What you are asked to do: Whenever a line in the data below includes the string "size", copy it out.
--- Data for review Enclosed Below ---
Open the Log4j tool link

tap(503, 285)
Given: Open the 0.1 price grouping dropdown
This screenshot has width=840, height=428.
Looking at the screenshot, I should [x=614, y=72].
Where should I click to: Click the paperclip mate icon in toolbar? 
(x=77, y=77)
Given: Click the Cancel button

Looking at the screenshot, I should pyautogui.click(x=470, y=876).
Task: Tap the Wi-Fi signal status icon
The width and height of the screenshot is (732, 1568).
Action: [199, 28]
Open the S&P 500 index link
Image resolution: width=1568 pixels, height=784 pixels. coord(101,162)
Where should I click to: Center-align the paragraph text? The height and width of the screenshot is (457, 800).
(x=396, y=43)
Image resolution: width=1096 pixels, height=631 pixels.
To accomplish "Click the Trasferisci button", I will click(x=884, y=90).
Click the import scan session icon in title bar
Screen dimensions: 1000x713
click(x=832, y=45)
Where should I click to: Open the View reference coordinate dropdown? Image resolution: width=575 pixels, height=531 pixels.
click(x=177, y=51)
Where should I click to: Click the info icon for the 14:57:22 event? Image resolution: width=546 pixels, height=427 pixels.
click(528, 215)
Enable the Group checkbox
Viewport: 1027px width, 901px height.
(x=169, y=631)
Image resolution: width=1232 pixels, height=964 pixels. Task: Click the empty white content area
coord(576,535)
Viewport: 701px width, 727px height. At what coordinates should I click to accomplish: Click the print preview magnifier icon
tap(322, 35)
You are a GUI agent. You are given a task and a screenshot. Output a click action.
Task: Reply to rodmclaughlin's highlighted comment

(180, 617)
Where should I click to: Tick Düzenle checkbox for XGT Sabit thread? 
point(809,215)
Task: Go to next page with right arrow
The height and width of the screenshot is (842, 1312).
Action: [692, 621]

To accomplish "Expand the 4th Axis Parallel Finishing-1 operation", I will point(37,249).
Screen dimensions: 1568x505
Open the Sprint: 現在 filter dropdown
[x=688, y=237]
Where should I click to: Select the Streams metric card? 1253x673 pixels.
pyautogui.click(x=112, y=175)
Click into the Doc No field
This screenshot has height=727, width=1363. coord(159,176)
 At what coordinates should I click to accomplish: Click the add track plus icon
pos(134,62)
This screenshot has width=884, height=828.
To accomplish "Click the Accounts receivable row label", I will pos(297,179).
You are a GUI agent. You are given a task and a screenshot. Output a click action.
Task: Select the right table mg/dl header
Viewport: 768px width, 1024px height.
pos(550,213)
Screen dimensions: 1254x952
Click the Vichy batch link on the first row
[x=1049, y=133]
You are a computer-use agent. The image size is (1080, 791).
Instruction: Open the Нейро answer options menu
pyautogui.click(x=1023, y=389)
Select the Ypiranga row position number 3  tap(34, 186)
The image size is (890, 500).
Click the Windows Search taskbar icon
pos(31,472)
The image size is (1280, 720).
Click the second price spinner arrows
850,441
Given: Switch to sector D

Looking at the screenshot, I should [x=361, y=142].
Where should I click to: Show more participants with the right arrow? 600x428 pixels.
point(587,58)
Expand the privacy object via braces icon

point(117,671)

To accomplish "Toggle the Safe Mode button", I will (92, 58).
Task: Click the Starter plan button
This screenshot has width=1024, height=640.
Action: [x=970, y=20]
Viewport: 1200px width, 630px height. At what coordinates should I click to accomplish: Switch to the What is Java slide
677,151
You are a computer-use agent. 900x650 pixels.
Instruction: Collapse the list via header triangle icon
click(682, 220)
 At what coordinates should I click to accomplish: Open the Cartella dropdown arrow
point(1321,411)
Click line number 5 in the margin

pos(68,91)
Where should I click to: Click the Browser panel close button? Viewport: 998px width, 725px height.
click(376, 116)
--- End of Enclosed Data for review ---
Output:
You are a computer-use agent. The image size is (1080, 791).
The image size is (890, 500).
The image size is (1280, 720).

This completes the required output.